*Required work:*
A. Answer these from the passage on Apple products:
(i) How much does the 128GB iPhone SE cost?
(ii) What iPad storage size did Matt Birchler buy?
(iii) Which earlier iPhone shares its chassis with the new iPhone SE?
B. In the records, begin at the line that contains "Given: Click the" and stop after the line that contains "click(x=831, y=329)", and write out those lines exactly. Leave the pictures out.

Apple Watch Face — August 2020

Pride Digital

Modular

My strategy for watch faces has changed since Josh was born. I use my Watch more as a status and information screen instead of using it to actually perform actions — like marking items off my to do list, logging my weight, or starting meditations. Josh has a tendency to play with the Watch’s screen while I hold him and this altered complication setup mitigates his ability to perform actions that I’d prefer he didn’t.

Apple Announces iOS 14 ➝

A lot of great improvements in this upgrade including App Library, the ability to save widgets to your home screen, picture-in-picture video, a new Siri user interface, a translation app, pinned threads in Messages, App Clips and more.

➝ Source: apple.com

‘My Number One Complaint With Working on the iPad’ ➝

Matt Birchler:

Try as I might, the Files app won’t let me add more than 5GB of files even though the Settings app says I have tons of space (this is why I bought a 256GB iPad, after all). I can’t delete anything else because there’s nothing showing up in Files for me to delete and the Settings app doesn’t let me do anything because it tells me I’m swimming in free space. And yes, I’ve gone to “Recently Deleted” in Files to actually remove the things the system hadn’t purged yet.

This specific issue isn’t something I’ve run into myself, but the mysteriously large “other” storage usage problem would frequently plague both my wife and I. Luckily, Apple is a bit more generous with storage capacity than they used to be and that has essentially solved the issue. But iOS and iPadOS clearly aren’t good enough at managing local storage for you and the system should offer some more tools so that we can manage it ourselves.

➝ Source: birchtree.me

Apple Announces the New iPhone SE ➝

Same chassis as the iPhone 8 with improved internals and stellar price points — 64GB for $399, 128GB for $449, or 256GB for $549. I have a feeling the 64GB model is going to be very popular.

*Provided data:*
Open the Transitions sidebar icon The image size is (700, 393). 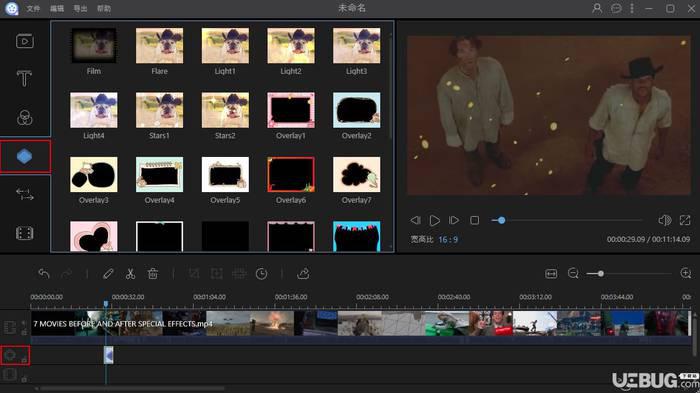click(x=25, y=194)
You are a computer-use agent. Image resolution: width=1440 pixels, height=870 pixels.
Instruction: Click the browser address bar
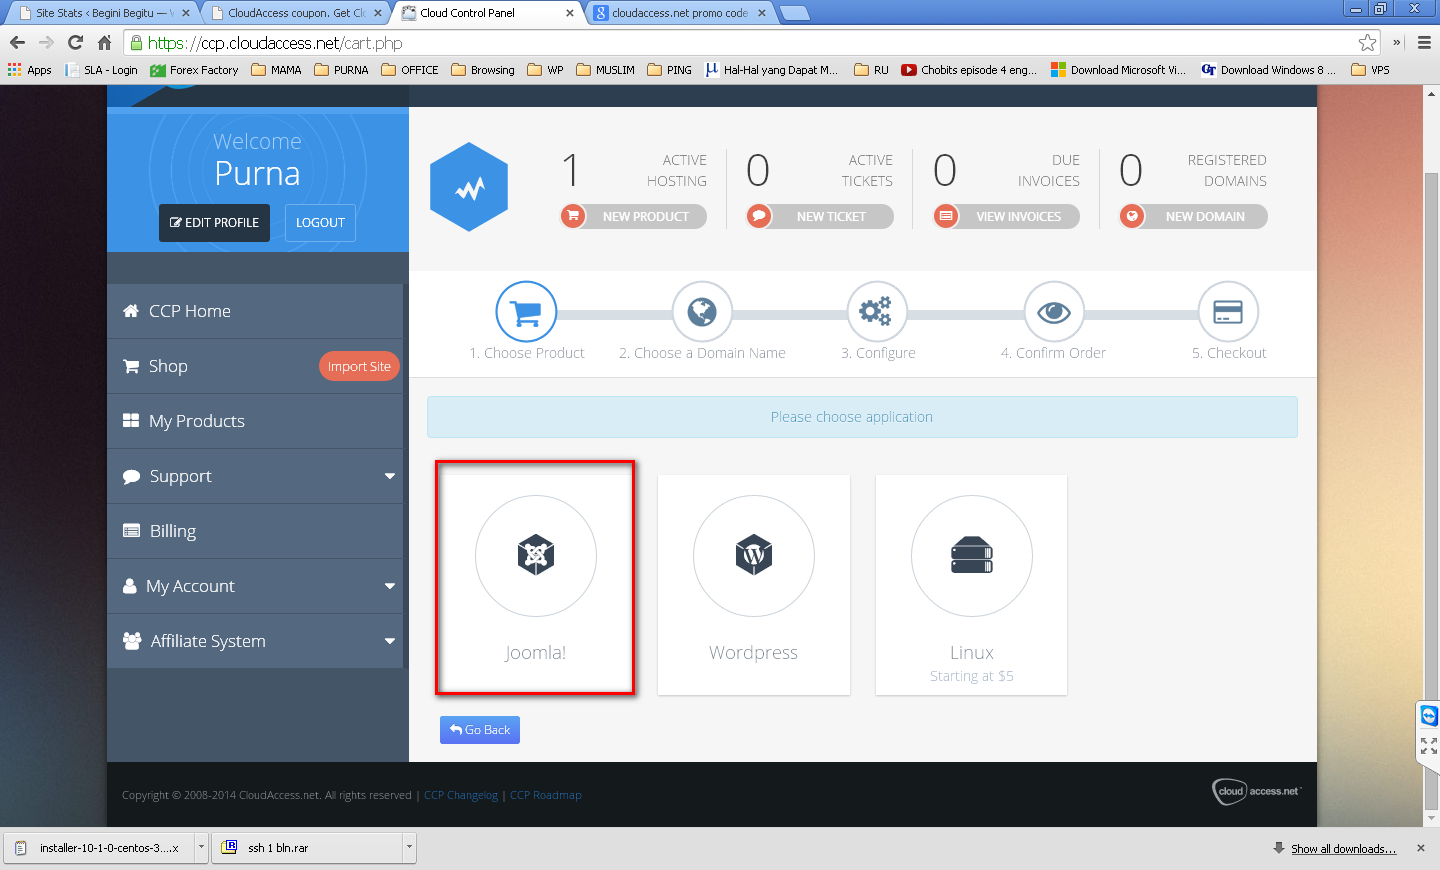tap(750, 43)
...
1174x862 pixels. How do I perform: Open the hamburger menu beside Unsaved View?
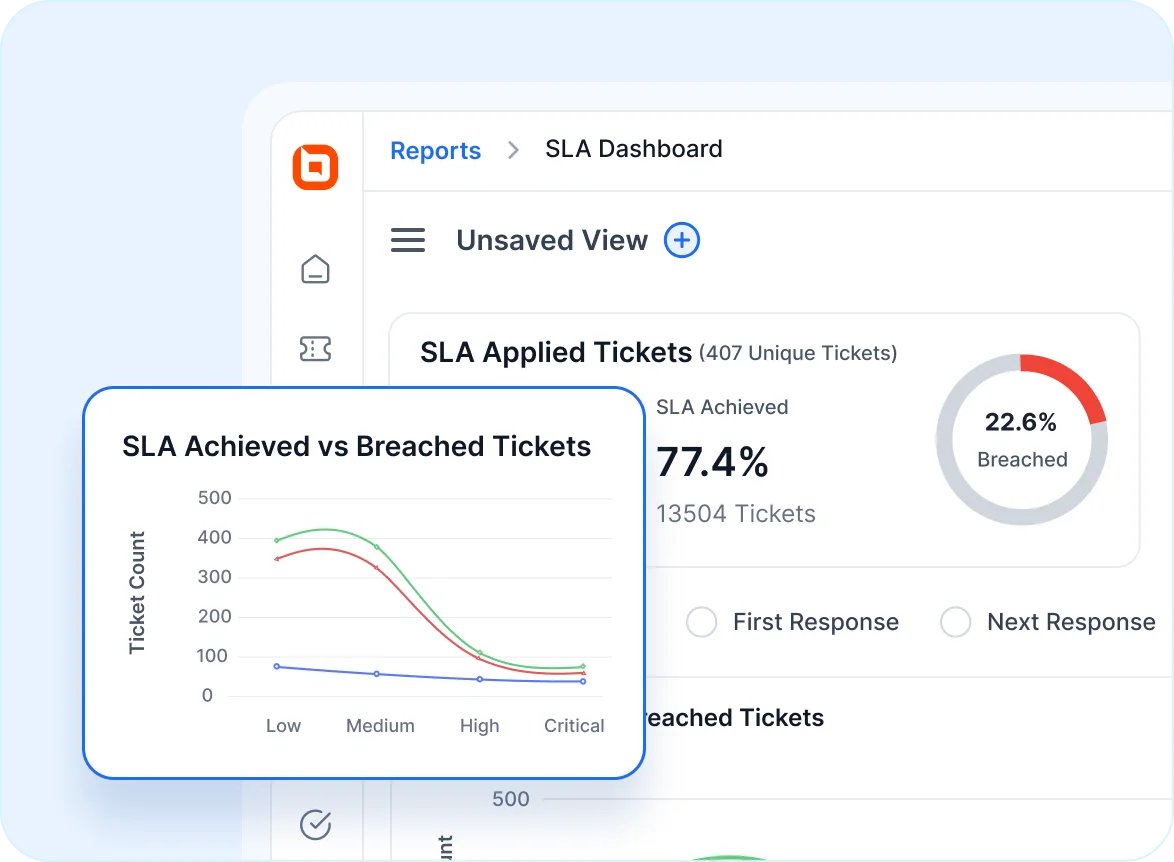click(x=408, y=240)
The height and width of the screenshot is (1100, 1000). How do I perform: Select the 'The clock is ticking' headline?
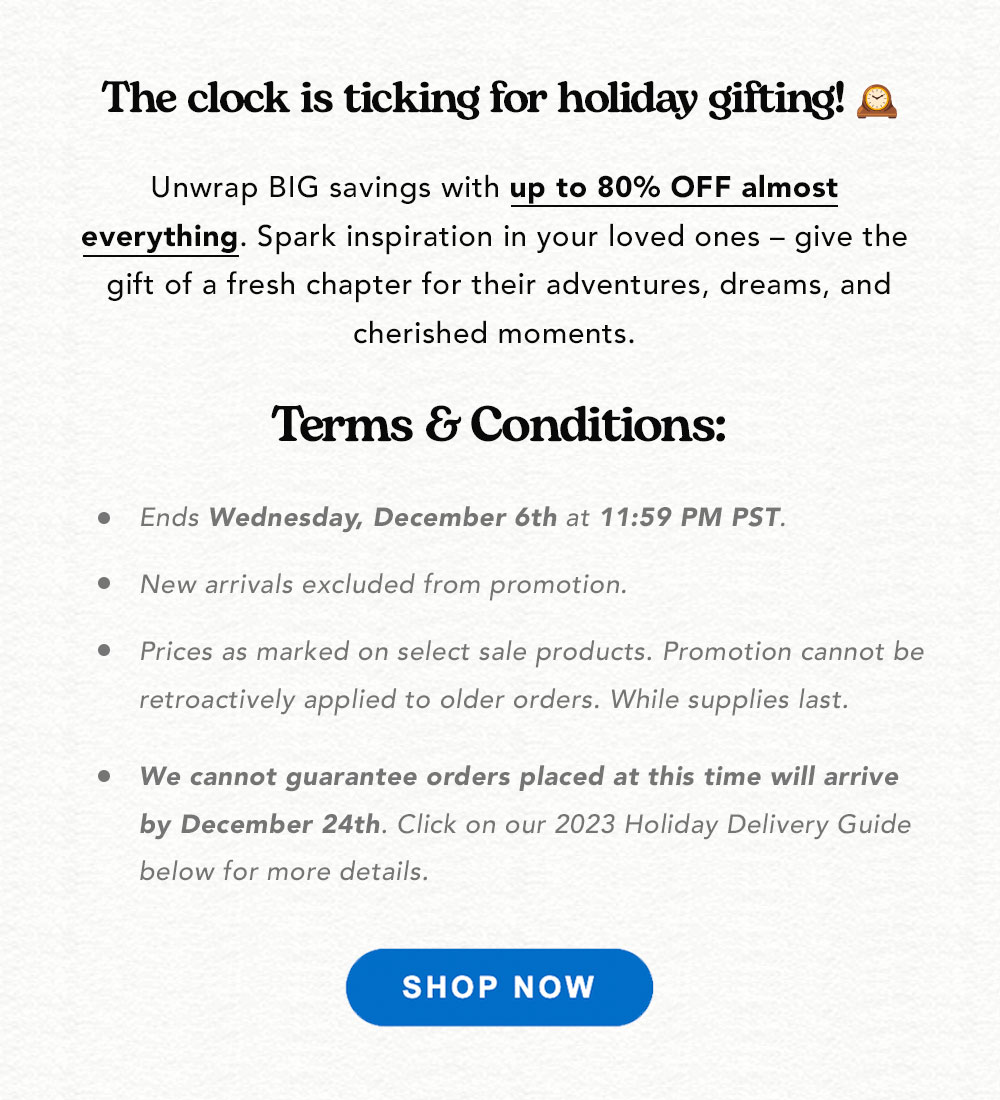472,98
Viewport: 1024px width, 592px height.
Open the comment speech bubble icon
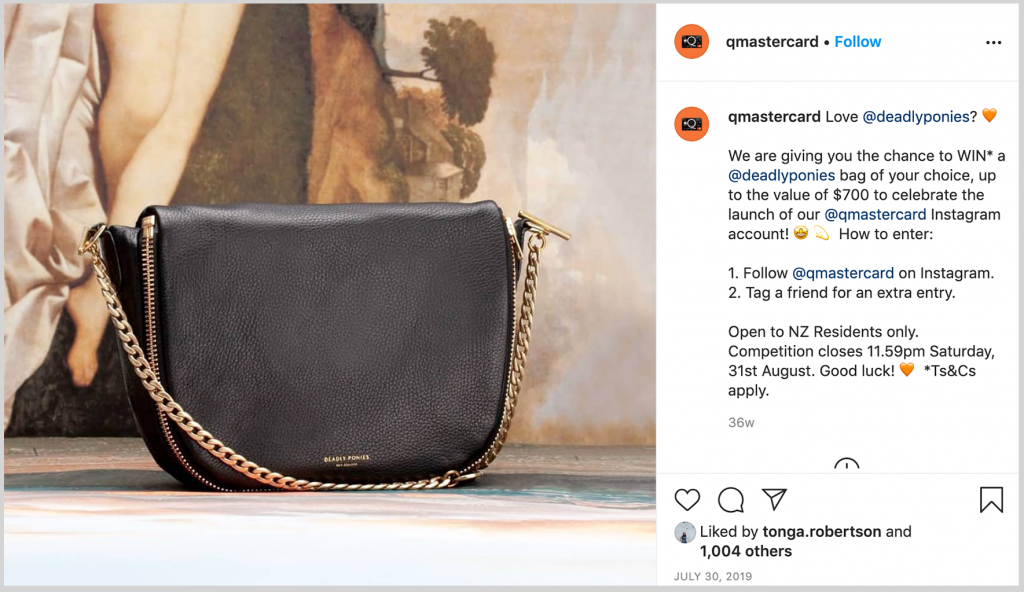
---
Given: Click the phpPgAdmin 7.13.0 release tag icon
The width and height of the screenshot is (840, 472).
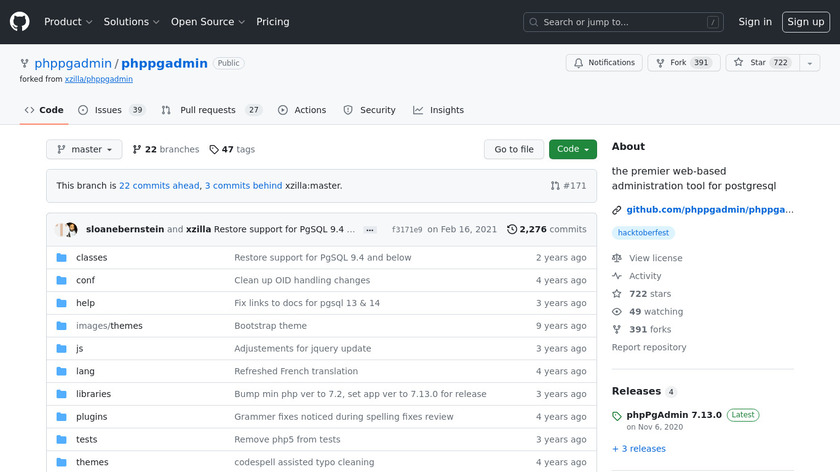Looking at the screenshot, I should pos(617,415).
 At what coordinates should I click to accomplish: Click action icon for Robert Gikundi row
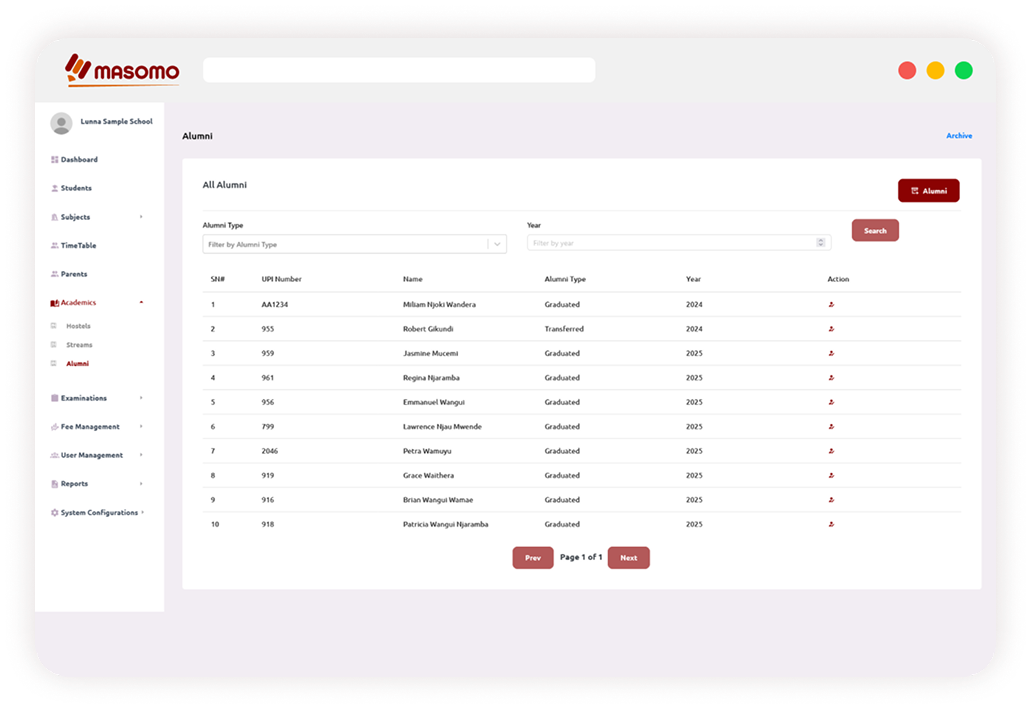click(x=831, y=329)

*Answers for the exercise:*
A.
(i) $449
(ii) 256GB
(iii) The iPhone 8

B.
Given: Click the phpPgAdmin 7.13.0 release tag icon
The width and height of the screenshot is (840, 472).
Looking at the screenshot, I should pos(617,415).
 At what coordinates should I click to accomplish: Click action icon for Robert Gikundi row
click(x=831, y=329)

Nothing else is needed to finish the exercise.